Business Yo! MTV Sucks
posted by on March 13 at 12:25 PM
Yahoo Finance reports today that Viacom has sued Youtube for copyright infringement and is seeking “more than $1 billion in damages” for an alleged “60,000 unauthorized clips of Viacom’s programming have been available on YouTube and…viewed more than 1.5 billion times.” Viacom released the following statement in conjunction with the lawsuit:
“YouTube is a significant, for-profit organization that has built a lucrative business out of exploiting the devotion of fans to others’ creative works in order to enrich itself and its corporate parent Google. Their business model, which is based on building traffic and selling advertising off of unlicensed content, is clearly illegal and is in obvious conflict with copyright laws. In fact, YouTube’s strategy has been to avoid taking proactive steps to curtail the infringement on its site, thus generating significant traffic and revenues for itself while shifting the entire burden - and high cost - of monitoring YouTube onto the victims of its infringement.This behavior stands in stark contrast to the actions of other significant distributors, who have recognized the fair value of entertainment content and have concluded agreements to make content legally available to their customers around the world.
There is no question that YouTube and Google are continuing to take the fruit of our efforts without permission and destroying enormous value in the process. This is value that rightfully belongs to the writers, directors and talent who create it and companies like Viacom that have invested to make possible this innovation and creativity.
After a great deal of unproductive negotiation, and remedial efforts by ourselves and other copyright holders, YouTube continues in its unlawful business model. Therefore, we must turn to the courts to prevent Google and YouTube from continuing to steal value from artists and to obtain compensation for the significant damage they have caused.”

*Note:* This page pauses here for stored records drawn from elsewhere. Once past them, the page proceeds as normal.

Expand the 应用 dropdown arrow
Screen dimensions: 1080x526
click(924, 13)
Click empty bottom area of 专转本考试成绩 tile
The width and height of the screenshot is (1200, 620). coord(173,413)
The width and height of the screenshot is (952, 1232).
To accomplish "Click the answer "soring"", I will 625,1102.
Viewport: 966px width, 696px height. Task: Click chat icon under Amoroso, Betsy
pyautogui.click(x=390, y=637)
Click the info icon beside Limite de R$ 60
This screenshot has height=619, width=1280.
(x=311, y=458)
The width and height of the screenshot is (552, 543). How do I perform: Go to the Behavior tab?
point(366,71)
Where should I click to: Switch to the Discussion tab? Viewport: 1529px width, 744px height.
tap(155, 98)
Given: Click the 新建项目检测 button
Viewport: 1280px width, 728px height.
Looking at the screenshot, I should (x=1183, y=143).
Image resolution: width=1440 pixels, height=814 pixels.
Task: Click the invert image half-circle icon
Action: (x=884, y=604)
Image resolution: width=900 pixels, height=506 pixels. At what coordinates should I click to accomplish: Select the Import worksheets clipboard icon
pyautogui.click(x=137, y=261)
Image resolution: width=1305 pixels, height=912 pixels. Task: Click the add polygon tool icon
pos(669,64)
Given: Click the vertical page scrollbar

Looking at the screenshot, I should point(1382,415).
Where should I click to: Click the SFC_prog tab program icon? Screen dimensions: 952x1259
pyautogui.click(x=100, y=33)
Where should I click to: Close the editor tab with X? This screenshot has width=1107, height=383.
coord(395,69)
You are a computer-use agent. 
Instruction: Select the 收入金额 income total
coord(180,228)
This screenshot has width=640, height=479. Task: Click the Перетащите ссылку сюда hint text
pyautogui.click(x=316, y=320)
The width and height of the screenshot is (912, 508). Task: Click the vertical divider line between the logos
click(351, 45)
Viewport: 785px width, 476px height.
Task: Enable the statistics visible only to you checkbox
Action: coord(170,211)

Maybe if Viacom wants me to watch music videos on MTV, they should actually play some once in a while, right? To make matters worse, this lawsuit comes right on the heels of Internet radio getting slapped with prohibitive new royalty rates that may effectively shut many such stations down.
It’s a typically stupid move on Viacom’s part, attempting to shut down innovative competition rather than innovate themselves. The days of TV and radio stations dictating content is over (check their memos—TRL is dead). Viewers aren’t willing to wade through hours of crap to watch a 3 minute video when they know they can watch just that clip whenever they want online. If they had any sense, mtv.com would be what Youtube is now: a massive searchable archive of all their content, with ads around the edges to generate revenue.

I agree. MTV has all those videos. I know, why can't go to mtv.com and search them up?
If I could, I'd be watching Bangles 'Walk Like an Egyptian' all day long.
viacoms motto: dont innovate, litigate!
People are ripping off Viacom because Viacom (and others) aren't matching the market's demands! I would pay to have a high quality copy of some of the stuff I enjoy on YouTube and Google Video, but since I can't do that, I'll enjoy it for free, thanks.
Imbeciles.
I used to watch YO! MTV Raps on YouTube all the time, and then one day they were gone. Deleting popular clips? Why, so we'll be "forced" to buy DVDs? Please. Daily Show and Colbert clips (Viacom product, both) are what YouTube was made for and if Viacom can't find a way to make money off that, they are not trying hard enough.
That's another thing, how come I can neither watch The State on Youtube anymore or buy the series on DVD? I can (maybe) understand if we're talking about something that Viacom's planning to use commercially again, but if it's just gathering dust in their vault, then fuck them. I want my "Porcupine Racetrack," dammit!